What is Mail Baby Interserver Realtime URI Blacklist (URIBL)?
The Mail Baby Interserver Realtime URI Blacklist (URIBL), with the DNS zone rbluri.interserver.net, is a domain-based blocklist. Unlike IP-based blacklists that list sending server IP addresses, this URI blacklist focuses on domains or hostnames found inside links in the body of email messages.
According to its policy, this blacklist (or blocklist) adds domains that are found in outgoing spam messages or emails sent to its spam traps. Mail systems use this blacklist as a domain reputation signal to tag, quarantine, or reject email that contains spammy, phishing, or malware-related links. If your domain is on this list, it means the domain has been detected in the content of messages identified as spam.

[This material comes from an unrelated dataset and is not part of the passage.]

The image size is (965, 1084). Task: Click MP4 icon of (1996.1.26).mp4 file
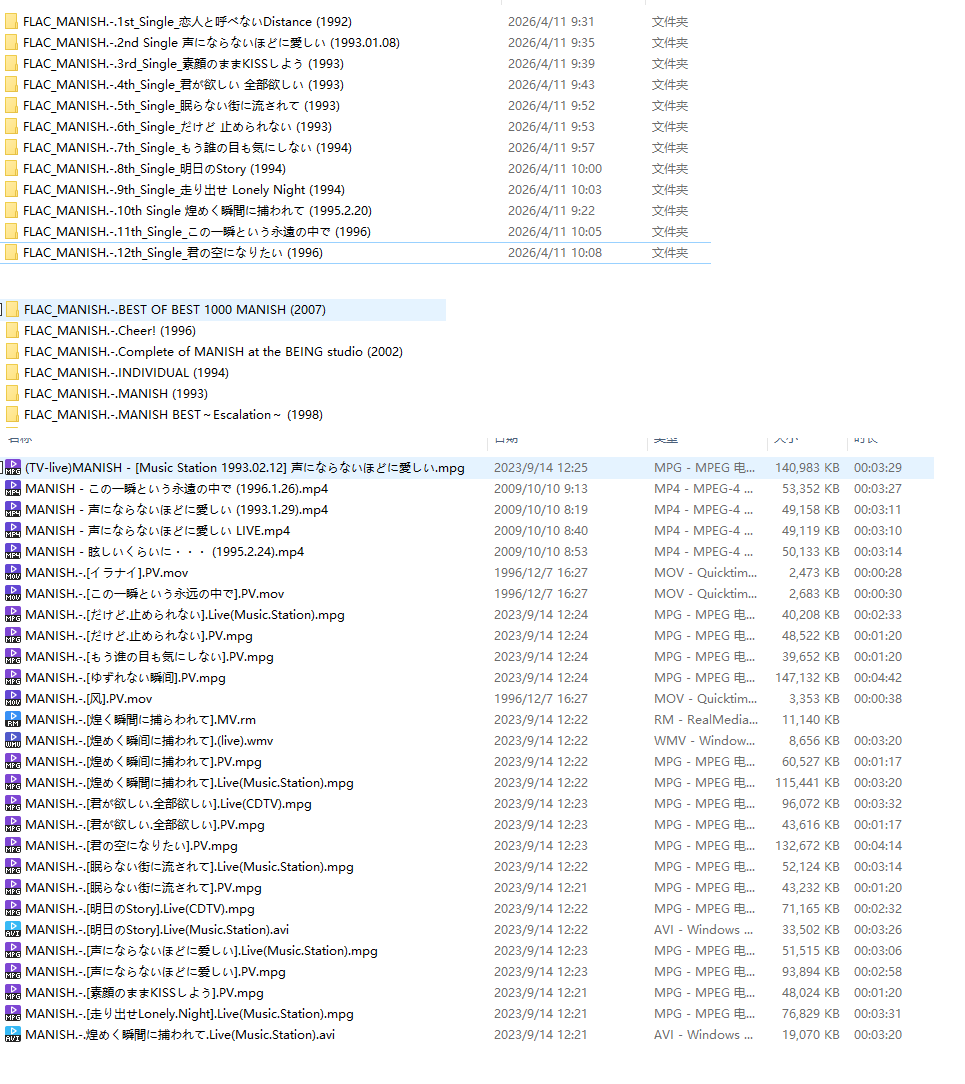click(x=13, y=489)
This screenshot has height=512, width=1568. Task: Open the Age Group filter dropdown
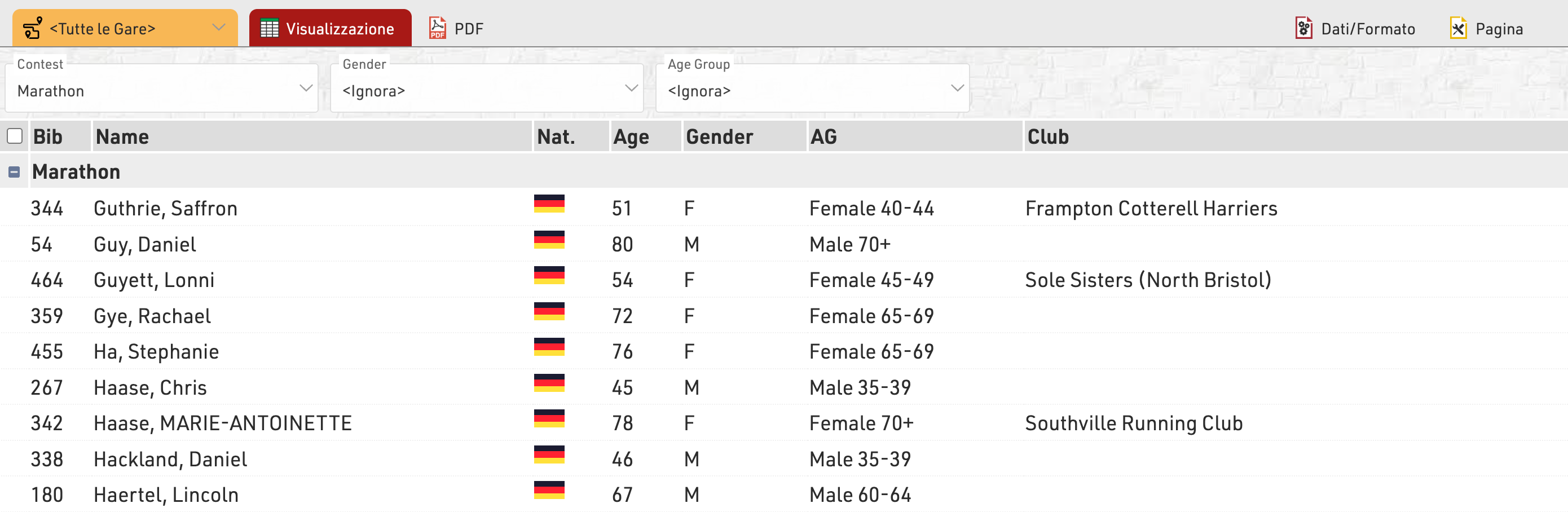(x=812, y=91)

Who runs Mail Baby Interserver Realtime URI Blacklist (URIBL)?
This blacklist is operated by MailBaby. MailBaby is an email smart host that provides outbound filtering. Customers route outgoing email through MailBaby's systems, where messages are checked for spam-like content. Based on that analysis and a calculated score, emails are either sent through an outbound sending channel or rejected as spam. MailBaby also monitors its own IP reputation, abuse complaints, and feedback loops.
How to check a Mail Baby URIBL listing
Mail Baby Interserver Realtime URI Blacklist (URIBL) works like a DNS-based URI blocklist. To check a domain, query the domain against the rbluri.interserver.net zone. A returned A record indicates a listing, while NXDOMAIN or no returned record normally indicates that the domain is not listed.
DNS query exampleBASH
dig +short example.com.rbluri.interserver.net A
Check the exact domain that appeared in the email body, not only the organizational domain. If spam used a tracking host, redirect host, URL shortener, or compromised subdomain, the listing can point to that linked host instead of the sender's mail server. DNS caching can also make a recent removal look active for a short time.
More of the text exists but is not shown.